> _MATERIAL PROVIDED_:
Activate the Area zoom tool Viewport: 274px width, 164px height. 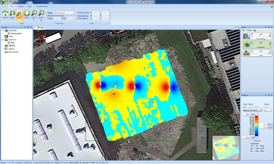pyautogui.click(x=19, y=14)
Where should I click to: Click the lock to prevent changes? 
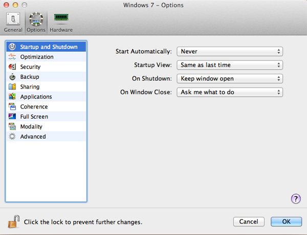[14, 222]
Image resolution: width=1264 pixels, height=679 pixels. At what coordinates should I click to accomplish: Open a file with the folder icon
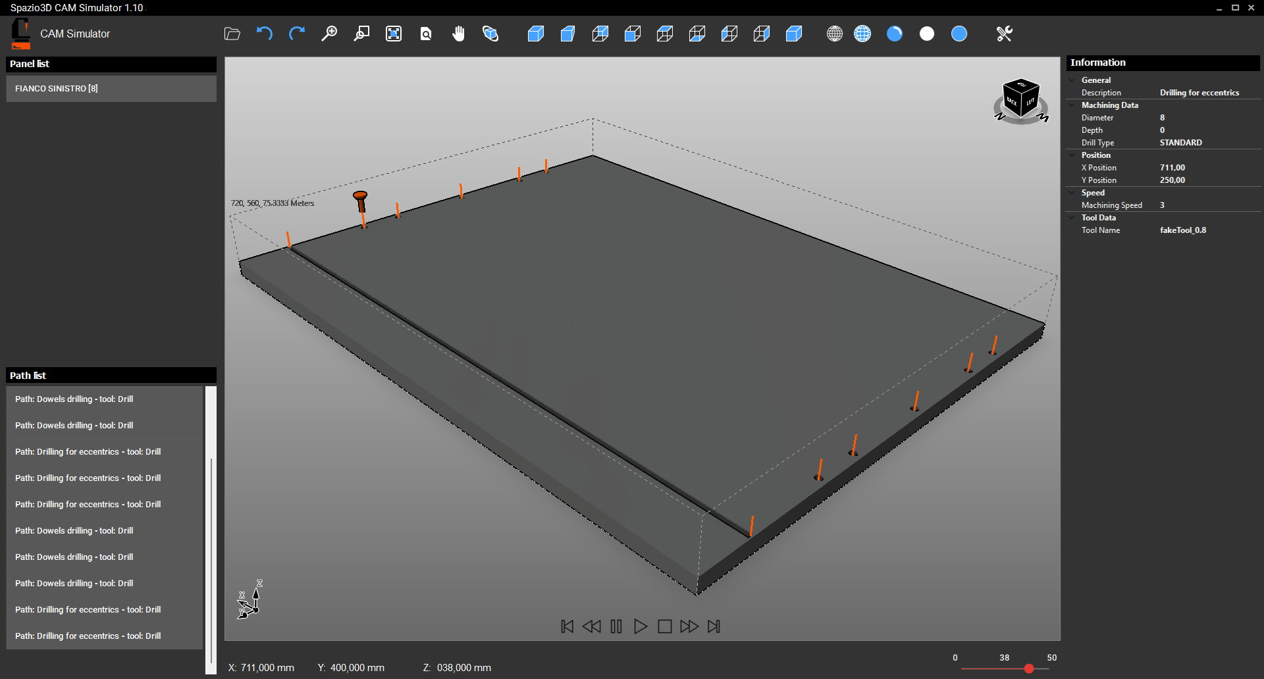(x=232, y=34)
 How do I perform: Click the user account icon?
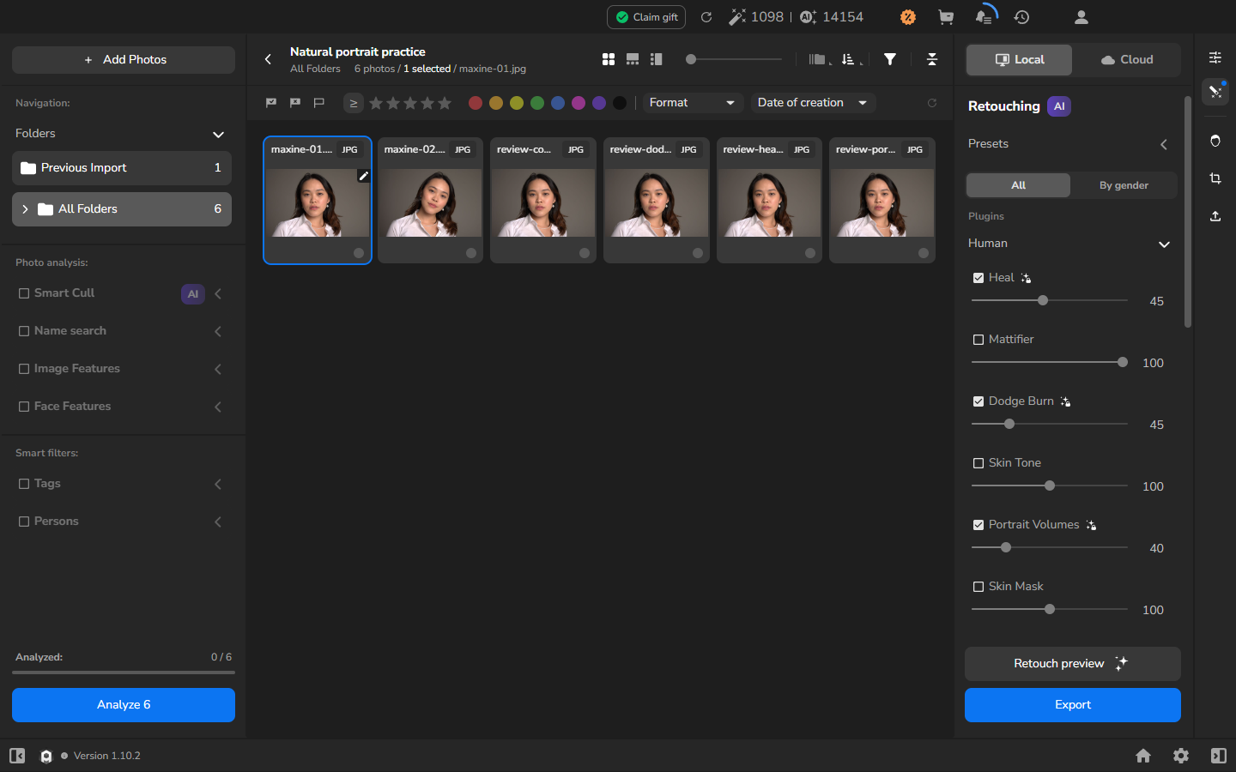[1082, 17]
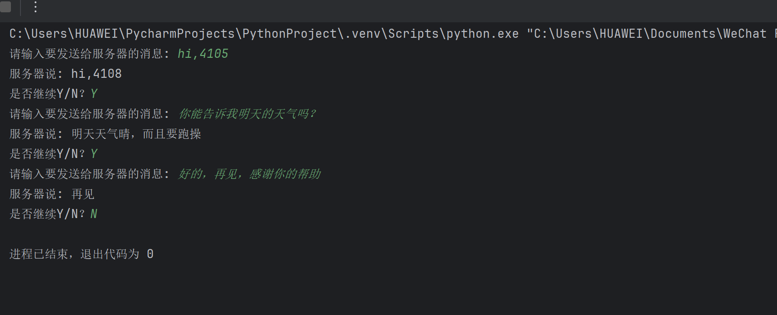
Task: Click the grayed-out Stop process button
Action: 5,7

> _ABOUT THIS EXERCISE_:
Beginning with the line that contains "Image resolution: width=1264" and ending with the final line of the entries, every line must be copied exactly; the pictures must not.

> _REPLY_:
Image resolution: width=1264 pixels, height=679 pixels. At what coordinates should I click to accomplish: Open a file with the folder icon
(x=232, y=34)
 How do I perform: Click the user account icon?
[1082, 17]
Task: Click the grayed-out Stop process button
Action: 5,7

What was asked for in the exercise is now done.